### [Task objective]
Return the listing in full and exactly, but without a single picture.

### [Data in this exercise]
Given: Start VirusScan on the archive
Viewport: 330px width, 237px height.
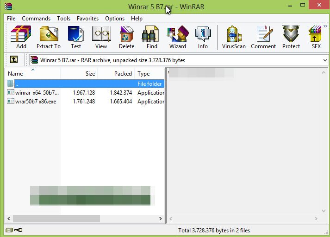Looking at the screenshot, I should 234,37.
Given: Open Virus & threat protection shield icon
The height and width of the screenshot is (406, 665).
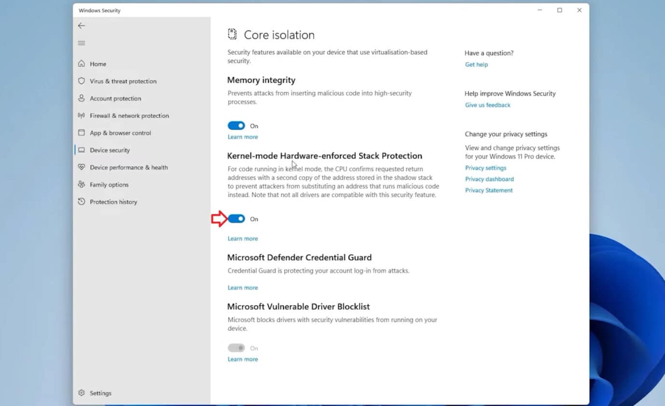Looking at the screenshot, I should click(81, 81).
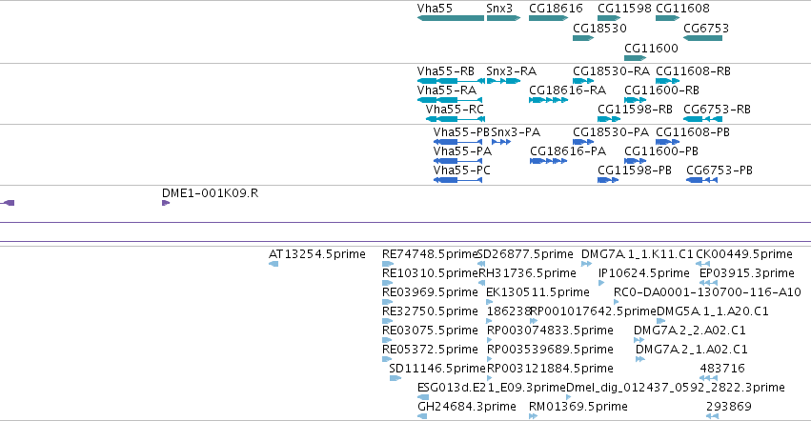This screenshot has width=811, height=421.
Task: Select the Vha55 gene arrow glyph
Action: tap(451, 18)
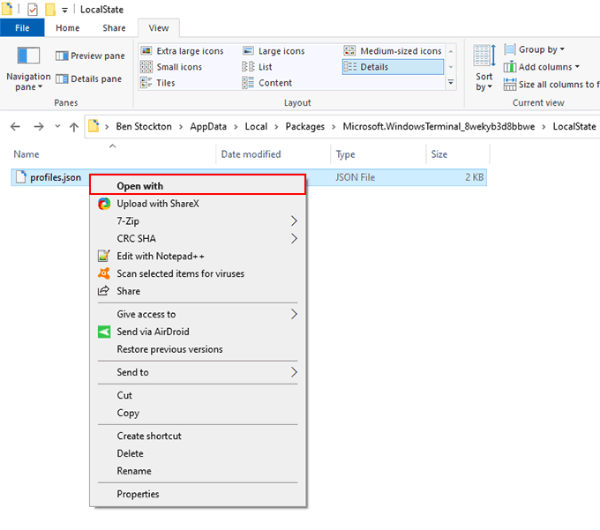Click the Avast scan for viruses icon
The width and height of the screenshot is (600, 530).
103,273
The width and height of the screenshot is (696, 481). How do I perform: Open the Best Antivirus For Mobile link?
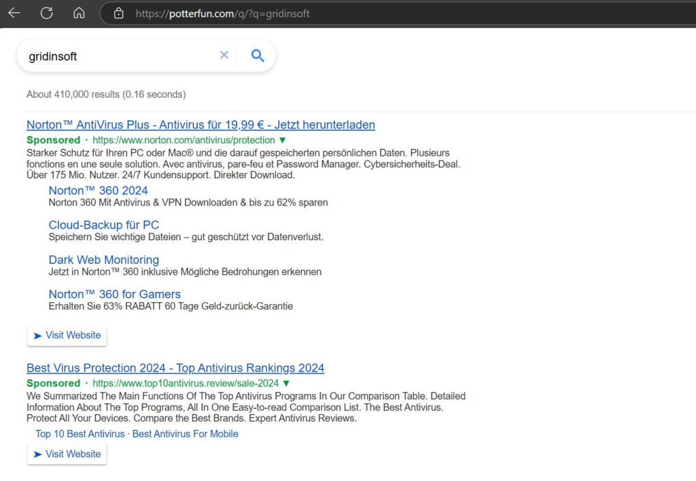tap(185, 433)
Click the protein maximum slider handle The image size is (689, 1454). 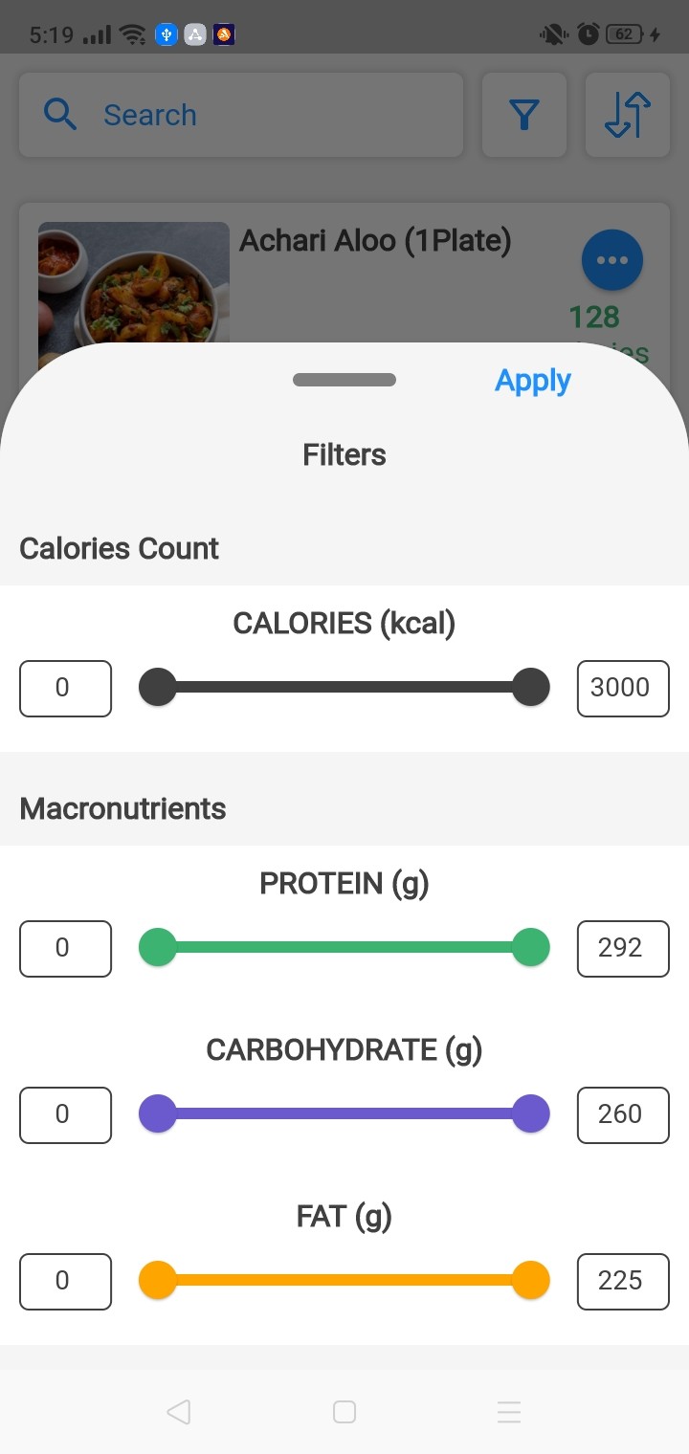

### [Answer to this problem]
Given: Start VirusScan on the archive
Viewport: 330px width, 237px height.
Looking at the screenshot, I should 234,37.
Given: Open Virus & threat protection shield icon
The height and width of the screenshot is (406, 665).
Looking at the screenshot, I should click(81, 81).
This screenshot has width=811, height=421.
Task: Select the Vha55 gene arrow glyph
Action: tap(451, 18)
Click the Avast scan for viruses icon
The width and height of the screenshot is (600, 530).
103,273
The width and height of the screenshot is (696, 481). How do I perform: Open the Best Antivirus For Mobile link?
tap(185, 433)
Click the protein maximum slider handle The image size is (689, 1454). 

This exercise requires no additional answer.